Many people want to “protect” Social security by destroying it (i.e. privatizing it).
If Medicare or Social Security is privatized (that is, given to the criminals on Wall Street) then Wall Street will double or triple your FICA taxes, and cut your benefits by two thirds. It’s all about maximizing profits.
(I suspect that Hillary has made a deal with Wall Street. If they give her the White House, she will give them Medicare and Social Security. I’m serious. I would vote for Trump before I voted for her.)
Other people are more sincere in wanting to protect Social Security, but they threaten it by not understanding economics.
The Big Lie is that money is physical and limited, such that the U.S. government cannot create infinite dollars out of thin air. If you mention any part of the Big Lie – no matter how well intentioned you are – then you contribute to inequality. An example would be mentioning the mythical “Social Security Trust Fund.”

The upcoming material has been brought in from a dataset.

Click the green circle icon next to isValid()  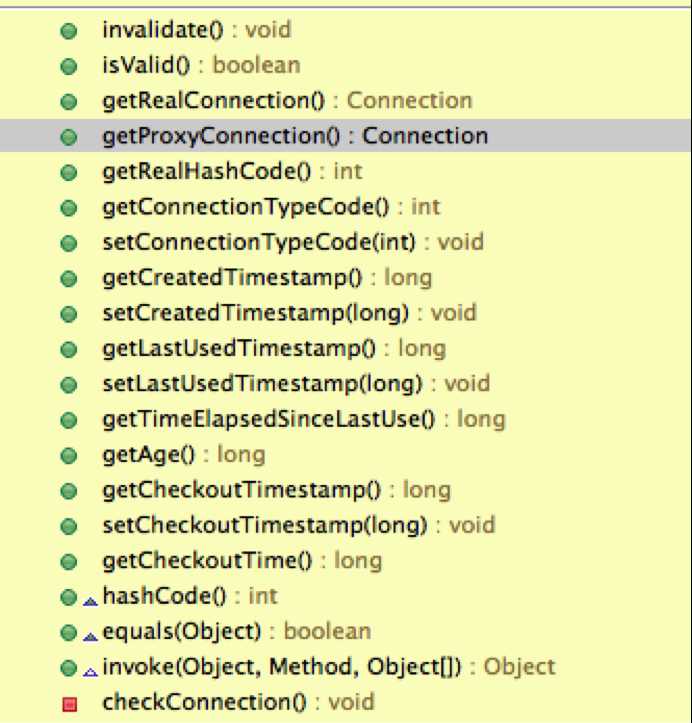[68, 66]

Because of this, I would not be surprised to learn that the biggest pushers for privatizing Medicare and Social Security give money to groups that want to save these programs, but who doom the programs because they do not understand the truth.
Some of these people simply don’t care. They just like being paid,,.
An example of the guy above is Gerald Friedman, who is an economics professor at the University of Massachusetts Amherst. Below we see Friedman “helping” an elderly woman.
Gerald Friedman claims to have done a study of what would happen to the U.S. economy if Bernie Sanders becomes president. His claims have been reprinted by CNN.
Friedman claims that with Bernie Sanders as president…
- Median income would soar by more than $22,000, becoming $82,200 by 2026.
- Nearly 26 million jobs would be created.
- The unemployment rate would fall to 3.8%.
- Poverty would plummet to a record low 6%
- The U.S. economy would grow by 5.3% per year, instead of 2.1%.
- Sanders’ plan will juice GDP and productivity by pouring $14.5 trillion into the economy — including spending on infrastructure and youth employment, increasing Social Security benefits, making college free, and expanding health care and family leave.
Great. So what’s the problem?
Friedman also claims that with Sanders the federal deficit would turn into a large surplus by Sanders’ second term.
(I added that nod to Monty Python. Remember that gag?)
Sanders’ policy director calls Friedman’s study “outstanding work.” (So much for Stephanie Kelton’s influence on Sanders.)
The Big Lie says the U.S. government cannot “print” dollars out of thin air, and that, therefore, the U.S. government must worry about having enough money to pay its bills. Therefore the U.S. government cannot “afford” to have a deficit, and must instead have a surplus — i.e. the government must destroy more dollars than it creates.
Not only does this totally invalidate all of Friedman’s claims, it opens the fortress gates back up to ever-worsening inequality.
“Like the New Deal of the 1930s, Senator Sanders’ program is designed to do more than merely increase economic activity,” Friedman writes. It will “promote a more just prosperity, broadly-based with a narrowing of economy inequality.”
No. In defending any part of the Big Lie, you ruin everything.
Many presidential hopefuls say their economic programs would boost growth. Donald Trump and Jeb Bush justify their big tax cuts by saying GDP would grow at a 4% rate. But their plans have been panned by experts as overly optimistic.
Friedman, however, argues that Sanders’ plan would be more stimulative because it is pouring money into the economy, as opposed to cutting taxes. Several of Sanders’ proposals — such as spending $1 trillion on infrastructure — will happen in the first few years of his administration.
No, what stimulates the (real) economy is a large federal deficit, whether it is created by spending increases, or tax cuts, or both. A large federal deficit means more dollars in circulation. Simply spending money into the economy will not help if the government raises taxes higher than ever.
Stimulating demand can boost a weak economy during a recession, but “it’s harder to accept as a long-run growth strategy,” said William Gale, the former director of Brookings’ Economic Studies Program.
That’s the right-wing response. Total garbage. “Stimulating the economy might be good for right now, but we don’t want to keep stimulating the economy in the future.”
For entities that cannot create dollars out of thin air, we use red to denote deficit numbers. In the graph above, I reversed this. The red numbers signify federal budget surpluses, which meant deficits for the economy — which always mean recessions. Not until 2002 did the economy get back into “the black” when Bush started spending for his wars.
A deficit for the federal government means a surplus for the economy. A surplus for the federal government means a deficit for the economy. Is this really so hard to understand?